Make a list of the following:

  • locations that you prefer
  • fundamental characteristics
  • non-essential elements on your wish list
  • Knowing what you want will assist you in avoiding purchasing a home that does not fit your requirements.

It makes perfect sense, objectively, to take your time and obtain as much insight and understanding as possible before signing on the dotted line. Take a step back and make sure your decision is reasonable, well-researched, and well-considered, rather than an emotional or hasty one.

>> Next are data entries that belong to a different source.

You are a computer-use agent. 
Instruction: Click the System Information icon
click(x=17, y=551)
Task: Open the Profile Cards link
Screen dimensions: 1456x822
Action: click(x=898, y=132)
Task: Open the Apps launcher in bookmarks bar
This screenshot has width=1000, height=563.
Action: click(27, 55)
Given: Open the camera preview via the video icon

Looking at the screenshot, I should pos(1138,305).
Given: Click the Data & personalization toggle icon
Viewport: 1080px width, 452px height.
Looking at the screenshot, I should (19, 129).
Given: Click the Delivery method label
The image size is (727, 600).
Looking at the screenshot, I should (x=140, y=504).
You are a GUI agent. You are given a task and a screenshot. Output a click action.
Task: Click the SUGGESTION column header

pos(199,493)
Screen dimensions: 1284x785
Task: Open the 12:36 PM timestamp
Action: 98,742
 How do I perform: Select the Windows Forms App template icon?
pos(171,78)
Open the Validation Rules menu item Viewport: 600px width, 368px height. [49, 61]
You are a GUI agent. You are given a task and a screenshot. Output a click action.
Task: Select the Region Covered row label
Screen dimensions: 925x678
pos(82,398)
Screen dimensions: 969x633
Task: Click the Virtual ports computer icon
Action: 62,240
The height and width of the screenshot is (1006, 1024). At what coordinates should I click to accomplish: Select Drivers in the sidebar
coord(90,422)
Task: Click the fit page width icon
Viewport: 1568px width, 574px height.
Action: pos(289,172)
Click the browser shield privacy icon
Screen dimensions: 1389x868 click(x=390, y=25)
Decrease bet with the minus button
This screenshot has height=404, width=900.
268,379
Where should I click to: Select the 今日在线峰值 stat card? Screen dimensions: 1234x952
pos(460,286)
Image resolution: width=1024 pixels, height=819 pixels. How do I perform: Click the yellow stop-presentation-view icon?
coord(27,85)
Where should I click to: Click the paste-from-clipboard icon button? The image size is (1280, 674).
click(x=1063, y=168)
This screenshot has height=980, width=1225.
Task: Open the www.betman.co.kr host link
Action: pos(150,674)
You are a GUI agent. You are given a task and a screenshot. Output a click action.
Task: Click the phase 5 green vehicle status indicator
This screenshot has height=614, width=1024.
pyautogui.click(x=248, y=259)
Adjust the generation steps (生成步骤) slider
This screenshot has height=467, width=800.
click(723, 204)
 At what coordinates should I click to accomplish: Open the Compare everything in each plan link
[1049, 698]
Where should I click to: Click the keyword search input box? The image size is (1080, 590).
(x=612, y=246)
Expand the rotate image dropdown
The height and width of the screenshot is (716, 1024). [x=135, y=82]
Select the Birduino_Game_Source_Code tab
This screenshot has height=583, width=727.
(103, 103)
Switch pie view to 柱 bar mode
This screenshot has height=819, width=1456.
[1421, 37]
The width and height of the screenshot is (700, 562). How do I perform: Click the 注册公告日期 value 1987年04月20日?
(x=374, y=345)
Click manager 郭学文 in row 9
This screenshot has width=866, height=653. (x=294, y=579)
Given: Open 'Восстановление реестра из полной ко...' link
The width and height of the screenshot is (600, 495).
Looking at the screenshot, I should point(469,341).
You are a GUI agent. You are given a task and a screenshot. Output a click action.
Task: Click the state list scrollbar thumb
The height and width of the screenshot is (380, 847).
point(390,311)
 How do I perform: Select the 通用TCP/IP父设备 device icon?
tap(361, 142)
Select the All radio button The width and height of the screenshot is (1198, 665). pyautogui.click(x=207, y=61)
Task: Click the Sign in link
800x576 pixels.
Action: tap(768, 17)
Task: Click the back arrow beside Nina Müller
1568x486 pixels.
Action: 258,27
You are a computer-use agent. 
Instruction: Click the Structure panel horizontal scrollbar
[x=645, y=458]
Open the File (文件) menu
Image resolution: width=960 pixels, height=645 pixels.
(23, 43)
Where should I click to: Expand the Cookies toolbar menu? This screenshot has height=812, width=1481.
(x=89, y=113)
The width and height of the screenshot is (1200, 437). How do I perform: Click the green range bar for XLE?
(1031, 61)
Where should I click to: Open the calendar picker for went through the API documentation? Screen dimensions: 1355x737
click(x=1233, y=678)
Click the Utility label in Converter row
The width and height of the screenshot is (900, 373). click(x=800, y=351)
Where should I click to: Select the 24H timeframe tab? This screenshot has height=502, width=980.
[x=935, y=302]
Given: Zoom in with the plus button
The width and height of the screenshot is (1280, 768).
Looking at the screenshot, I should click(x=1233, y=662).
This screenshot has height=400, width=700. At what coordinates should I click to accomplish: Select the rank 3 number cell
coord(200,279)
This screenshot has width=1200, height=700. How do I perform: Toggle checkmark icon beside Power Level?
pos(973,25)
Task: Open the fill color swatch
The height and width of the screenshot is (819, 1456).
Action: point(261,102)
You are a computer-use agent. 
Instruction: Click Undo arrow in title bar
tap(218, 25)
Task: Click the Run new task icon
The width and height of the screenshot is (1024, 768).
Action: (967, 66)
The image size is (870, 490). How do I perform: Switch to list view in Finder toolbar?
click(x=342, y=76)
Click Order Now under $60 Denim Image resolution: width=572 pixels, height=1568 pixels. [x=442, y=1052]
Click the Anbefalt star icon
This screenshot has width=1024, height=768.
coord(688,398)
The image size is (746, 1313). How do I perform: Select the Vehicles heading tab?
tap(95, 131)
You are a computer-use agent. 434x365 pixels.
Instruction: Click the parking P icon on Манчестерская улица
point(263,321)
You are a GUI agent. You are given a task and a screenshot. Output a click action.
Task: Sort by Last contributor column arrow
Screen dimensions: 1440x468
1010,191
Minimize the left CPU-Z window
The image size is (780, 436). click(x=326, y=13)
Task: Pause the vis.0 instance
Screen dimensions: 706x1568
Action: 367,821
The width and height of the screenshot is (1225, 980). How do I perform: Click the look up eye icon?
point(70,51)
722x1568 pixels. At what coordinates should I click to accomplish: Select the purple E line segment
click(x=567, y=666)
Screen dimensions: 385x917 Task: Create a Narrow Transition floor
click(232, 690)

Be real with what you can afford

This is the first step you must do before commencing your search. Keeping the excitement aside, speak with the professionals to have a transparent idea on the scope and challenges of home loan repayments and other expenses associated with owning a property.  It is not the same as rent payment. Understand how much maximum payback you can give per month. Your housing deposit, which will be at least 10% of the property’s value, is the most important expenditure to consider at this time.


Know about the silent cost

Before you sign on the dotted line, make sure you consider these sometimes neglected fees and factor them into your budget:

  • Rates set by the council
  • Lenders that deal with stamp duty Mortgage Protection Insurance
  • Supplementary insurances
  • Fees for loans
  • Conveyancing
  • Inspections of buildings and pests


Research as much as possible

You’re significantly less likely to compromise (or overpay) for something you don’t actually want if you do adequate research. Here are some helpful hints:

  • Consider the regions where you’d like to live.
  • On real estate websites, look for recent selling prices and suburb profiles.
  • Consult with local agents to gain a sense of the market’s current state.
  • Take a look at what’s on the market in the neighbouring areas (and for how much).
  • See what similar residences sold for, as well as the sales and rental history, using our property profile reports.


Negotiate on your terms

Do not only rely on your impulse while buying your house. This is one of the biggest financial steps of your life and you would not like to make any mistake in haste. 

You always have the option of walking away. If you have a firm price set in your mind, and the terms are non-negotiable, you have all the rights to change your mind. The bottom line is that there will be other properties available.

Be mindful of your feelings. Real estate agents thomastown work for the seller’s best interests and will help you explore the best of the opportunities to get your deal finalised. Speak with the broker or agent to know how much time you have to decline the deal even after everything is final. 

Work with experienced professionals

It seems sensible to surround yourself with professionals when making such a large investment. Employ the services of the most comprehensive, licenced house inspector you can locate to identify any problems that could turn into costly repairs. Consult a mortgage broker who can create tailor-made financial decisions for your home purchase. You should also speak with a lawyer to avoid any conflict with the negotiation.